I need some help from someone. I have found a pigeon, it is beautiful (i call it a designer pigeon) it is not afraid of people and is fairly comfortable with handling.
I rescued it from some children trying to hurt it (it wasn't). It has a band, the
#'s on the band are 36-AM-7-NPA-03. I've decided to foster it. It really has no urge to fly even though it can.
I've called a few people locally for some answers on feeding and housing but no one can answer my question on the band.


----------



## TAWhatley

Hello and welcome to pigeons.com. The bird you have is wearing a band from the National Pigeon Association (NPA).

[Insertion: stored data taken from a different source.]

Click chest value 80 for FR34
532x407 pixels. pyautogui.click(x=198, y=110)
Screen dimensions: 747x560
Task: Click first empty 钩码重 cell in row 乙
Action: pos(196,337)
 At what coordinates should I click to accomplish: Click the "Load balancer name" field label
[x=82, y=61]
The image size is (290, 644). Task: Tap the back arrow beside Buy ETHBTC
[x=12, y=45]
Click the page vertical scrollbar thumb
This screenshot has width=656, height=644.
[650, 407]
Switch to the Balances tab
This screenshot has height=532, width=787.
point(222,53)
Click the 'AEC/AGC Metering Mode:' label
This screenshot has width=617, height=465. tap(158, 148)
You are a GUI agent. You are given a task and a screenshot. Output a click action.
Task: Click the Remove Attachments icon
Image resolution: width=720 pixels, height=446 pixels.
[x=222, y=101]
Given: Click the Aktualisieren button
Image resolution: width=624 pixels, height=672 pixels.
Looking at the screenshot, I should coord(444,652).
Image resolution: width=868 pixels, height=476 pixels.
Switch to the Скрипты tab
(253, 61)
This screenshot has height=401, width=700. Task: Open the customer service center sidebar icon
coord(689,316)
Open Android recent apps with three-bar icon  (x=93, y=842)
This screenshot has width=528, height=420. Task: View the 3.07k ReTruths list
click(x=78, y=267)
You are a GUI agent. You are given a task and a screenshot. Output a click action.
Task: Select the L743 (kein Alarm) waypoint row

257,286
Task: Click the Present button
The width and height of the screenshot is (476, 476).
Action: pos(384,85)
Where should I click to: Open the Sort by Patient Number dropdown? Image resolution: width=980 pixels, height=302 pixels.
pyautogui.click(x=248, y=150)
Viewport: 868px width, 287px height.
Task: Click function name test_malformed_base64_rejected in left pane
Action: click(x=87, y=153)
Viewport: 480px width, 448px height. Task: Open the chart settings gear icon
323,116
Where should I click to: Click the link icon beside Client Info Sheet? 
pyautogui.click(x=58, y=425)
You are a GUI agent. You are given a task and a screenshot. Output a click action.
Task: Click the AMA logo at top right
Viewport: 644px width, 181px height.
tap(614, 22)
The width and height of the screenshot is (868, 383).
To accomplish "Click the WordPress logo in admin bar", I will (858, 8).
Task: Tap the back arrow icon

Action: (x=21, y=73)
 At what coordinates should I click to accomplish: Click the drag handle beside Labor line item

You would need to e-mail [email protected] and ask him to e-mail you the person to contact to locate the owner. Just FYI .. the 03 indicates a hatchyear of 2003, the AM is the code of the club where the bird is registered, the 36 is the number of this specific bird, and the 7 indicates the size of the band .. I believe size 7 is a roller band but am not sure of that (roller being a breed of pigeon that "rolls" in the air when it flies).

When you e-mail James at NPA, please list the band information as follows:

NPA 03 AM 36 and note that there is also a 7 on the band.

Please let us know how it goes in finding the owner, and thank you so much for helping this lovely pigeon!

Terry


----------



## twithane

*Thank you Terry*

I just wanted to thank you for your help in decifering the band on the pigeon I found. I went through James and then he gave me the phone # to Foy's pigeon supply.

Foy's did some research & gave me the phone #and city of the owner . I live in Tucson. Foy's is in Penn. The owner lives about 45 miles away from me. He is actually the very first person I spoke with about the bird before I searched the internet and found you. I put in a lost and found report with the humane society
of Tucson a few hours after I found the bird and the owners phone # is who they refered me to and the first person I called. So, surprise, surprise when I called him on Monday and told him it was his bird.

So, Walter ( the pigeon) is going home tomorrow. 

Very happy, funny story. Thank you very very much.

Tracey


----------



## TAWhatley

You are very welcome! Thanks for letting us know the outcome and for helping this bird.

Terry


----------



## Whitefeather

I have found a pigeon, it is beautiful *(i call it a designer pigeon)*.

Hello Tracey & Welcome to pigeons.com.
I love your description of the pigeon you found. So glad everything worked out. 

I just live up the road from you in Mesa. If I can be of assistance in the future, please feel free to contact me.

Cindy


----------